§ **WHAT THE TASK ASKS**: Repeat the data below with no changes.

§ **RECORDED INFORMATION**:
···

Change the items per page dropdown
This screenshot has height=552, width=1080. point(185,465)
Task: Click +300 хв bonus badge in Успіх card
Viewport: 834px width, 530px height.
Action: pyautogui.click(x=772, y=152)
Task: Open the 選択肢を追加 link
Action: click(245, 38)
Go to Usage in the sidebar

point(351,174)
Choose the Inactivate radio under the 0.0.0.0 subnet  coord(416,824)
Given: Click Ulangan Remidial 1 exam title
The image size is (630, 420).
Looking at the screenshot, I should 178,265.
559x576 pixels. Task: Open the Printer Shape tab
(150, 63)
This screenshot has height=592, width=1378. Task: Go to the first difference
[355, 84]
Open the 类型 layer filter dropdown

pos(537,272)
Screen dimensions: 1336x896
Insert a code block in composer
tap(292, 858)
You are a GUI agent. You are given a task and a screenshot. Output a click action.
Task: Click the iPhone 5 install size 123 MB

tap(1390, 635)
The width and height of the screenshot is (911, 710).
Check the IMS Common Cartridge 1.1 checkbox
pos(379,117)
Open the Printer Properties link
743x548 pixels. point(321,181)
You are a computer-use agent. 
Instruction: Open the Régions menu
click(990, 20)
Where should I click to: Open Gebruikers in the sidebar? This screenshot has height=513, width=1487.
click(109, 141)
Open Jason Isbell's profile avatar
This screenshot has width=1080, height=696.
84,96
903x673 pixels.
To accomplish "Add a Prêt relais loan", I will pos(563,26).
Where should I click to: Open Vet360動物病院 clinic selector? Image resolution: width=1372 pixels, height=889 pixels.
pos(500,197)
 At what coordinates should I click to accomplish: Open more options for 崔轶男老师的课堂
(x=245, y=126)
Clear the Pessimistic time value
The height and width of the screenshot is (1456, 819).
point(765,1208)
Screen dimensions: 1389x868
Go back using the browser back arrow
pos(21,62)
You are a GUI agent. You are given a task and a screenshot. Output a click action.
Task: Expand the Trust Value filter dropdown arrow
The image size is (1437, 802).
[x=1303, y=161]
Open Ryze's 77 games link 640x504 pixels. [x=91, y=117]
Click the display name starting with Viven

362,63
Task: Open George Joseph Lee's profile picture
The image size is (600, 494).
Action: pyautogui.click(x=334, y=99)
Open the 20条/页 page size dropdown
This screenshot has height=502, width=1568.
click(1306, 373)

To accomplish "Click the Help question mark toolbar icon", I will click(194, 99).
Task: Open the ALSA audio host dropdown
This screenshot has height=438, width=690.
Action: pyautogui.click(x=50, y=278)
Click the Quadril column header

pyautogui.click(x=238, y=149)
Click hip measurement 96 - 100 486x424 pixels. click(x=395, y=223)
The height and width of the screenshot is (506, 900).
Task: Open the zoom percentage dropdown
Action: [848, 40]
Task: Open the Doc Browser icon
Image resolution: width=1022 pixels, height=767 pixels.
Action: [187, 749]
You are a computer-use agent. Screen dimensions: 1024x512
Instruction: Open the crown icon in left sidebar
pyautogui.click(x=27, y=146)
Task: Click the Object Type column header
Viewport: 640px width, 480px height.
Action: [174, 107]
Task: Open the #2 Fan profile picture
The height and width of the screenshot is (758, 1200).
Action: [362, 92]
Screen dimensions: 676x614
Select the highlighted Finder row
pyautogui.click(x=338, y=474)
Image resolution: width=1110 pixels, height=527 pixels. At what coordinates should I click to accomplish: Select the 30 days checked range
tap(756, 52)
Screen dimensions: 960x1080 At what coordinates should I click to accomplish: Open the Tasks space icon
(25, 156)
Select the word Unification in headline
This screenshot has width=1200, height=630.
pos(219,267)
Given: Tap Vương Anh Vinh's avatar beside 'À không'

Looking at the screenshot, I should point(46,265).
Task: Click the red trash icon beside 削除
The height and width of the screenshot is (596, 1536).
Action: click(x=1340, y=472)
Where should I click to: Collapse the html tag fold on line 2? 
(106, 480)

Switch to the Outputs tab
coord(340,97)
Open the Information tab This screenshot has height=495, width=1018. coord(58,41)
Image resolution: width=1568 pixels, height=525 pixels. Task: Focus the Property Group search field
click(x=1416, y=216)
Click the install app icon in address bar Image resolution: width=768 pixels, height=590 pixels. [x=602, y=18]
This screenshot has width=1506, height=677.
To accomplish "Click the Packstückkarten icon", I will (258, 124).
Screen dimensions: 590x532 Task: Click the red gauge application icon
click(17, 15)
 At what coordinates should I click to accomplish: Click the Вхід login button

···

§ **SOLUTION TO THIS PROBLEM**:
Change the items per page dropdown
This screenshot has height=552, width=1080. point(185,465)
Task: Click +300 хв bonus badge in Успіх card
Viewport: 834px width, 530px height.
Action: pyautogui.click(x=772, y=152)
Task: Open the 選択肢を追加 link
Action: click(245, 38)
Go to Usage in the sidebar

point(351,174)
Choose the Inactivate radio under the 0.0.0.0 subnet  coord(416,824)
Given: Click Ulangan Remidial 1 exam title
The image size is (630, 420).
Looking at the screenshot, I should 178,265.
559x576 pixels. Task: Open the Printer Shape tab
(150, 63)
This screenshot has height=592, width=1378. Task: Go to the first difference
[355, 84]
Open the 类型 layer filter dropdown

pos(537,272)
Screen dimensions: 1336x896
Insert a code block in composer
tap(292, 858)
You are a GUI agent. You are given a task and a screenshot. Output a click action.
Task: Click the iPhone 5 install size 123 MB

tap(1390, 635)
The width and height of the screenshot is (911, 710).
Check the IMS Common Cartridge 1.1 checkbox
pos(379,117)
Open the Printer Properties link
743x548 pixels. point(321,181)
You are a computer-use agent. 
Instruction: Open the Régions menu
click(990, 20)
Where should I click to: Open Gebruikers in the sidebar? This screenshot has height=513, width=1487.
click(109, 141)
Open Jason Isbell's profile avatar
This screenshot has width=1080, height=696.
84,96
903x673 pixels.
To accomplish "Add a Prêt relais loan", I will pos(563,26).
Where should I click to: Open Vet360動物病院 clinic selector? Image resolution: width=1372 pixels, height=889 pixels.
pos(500,197)
 At what coordinates should I click to accomplish: Open more options for 崔轶男老师的课堂
(x=245, y=126)
Clear the Pessimistic time value
The height and width of the screenshot is (1456, 819).
point(765,1208)
Screen dimensions: 1389x868
Go back using the browser back arrow
pos(21,62)
You are a GUI agent. You are given a task and a screenshot. Output a click action.
Task: Expand the Trust Value filter dropdown arrow
The image size is (1437, 802).
[x=1303, y=161]
Open Ryze's 77 games link 640x504 pixels. [x=91, y=117]
Click the display name starting with Viven

362,63
Task: Open George Joseph Lee's profile picture
The image size is (600, 494).
Action: pyautogui.click(x=334, y=99)
Open the 20条/页 page size dropdown
This screenshot has height=502, width=1568.
click(1306, 373)

To accomplish "Click the Help question mark toolbar icon", I will click(194, 99).
Task: Open the ALSA audio host dropdown
This screenshot has height=438, width=690.
Action: pyautogui.click(x=50, y=278)
Click the Quadril column header

pyautogui.click(x=238, y=149)
Click hip measurement 96 - 100 486x424 pixels. click(x=395, y=223)
The height and width of the screenshot is (506, 900).
Task: Open the zoom percentage dropdown
Action: [848, 40]
Task: Open the Doc Browser icon
Image resolution: width=1022 pixels, height=767 pixels.
Action: [187, 749]
You are a computer-use agent. Screen dimensions: 1024x512
Instruction: Open the crown icon in left sidebar
pyautogui.click(x=27, y=146)
Task: Click the Object Type column header
Viewport: 640px width, 480px height.
Action: [174, 107]
Task: Open the #2 Fan profile picture
The height and width of the screenshot is (758, 1200).
Action: [362, 92]
Screen dimensions: 676x614
Select the highlighted Finder row
pyautogui.click(x=338, y=474)
Image resolution: width=1110 pixels, height=527 pixels. At what coordinates should I click to accomplish: Select the 30 days checked range
tap(756, 52)
Screen dimensions: 960x1080 At what coordinates should I click to accomplish: Open the Tasks space icon
(25, 156)
Select the word Unification in headline
This screenshot has width=1200, height=630.
pos(219,267)
Given: Tap Vương Anh Vinh's avatar beside 'À không'

Looking at the screenshot, I should point(46,265).
Task: Click the red trash icon beside 削除
The height and width of the screenshot is (596, 1536).
Action: click(x=1340, y=472)
Where should I click to: Collapse the html tag fold on line 2? 
(106, 480)

Switch to the Outputs tab
coord(340,97)
Open the Information tab This screenshot has height=495, width=1018. coord(58,41)
Image resolution: width=1568 pixels, height=525 pixels. Task: Focus the Property Group search field
click(x=1416, y=216)
Click the install app icon in address bar Image resolution: width=768 pixels, height=590 pixels. [x=602, y=18]
This screenshot has width=1506, height=677.
To accomplish "Click the Packstückkarten icon", I will (258, 124).
Screen dimensions: 590x532 Task: Click the red gauge application icon
click(17, 15)
 At what coordinates should I click to accomplish: Click the Вхід login button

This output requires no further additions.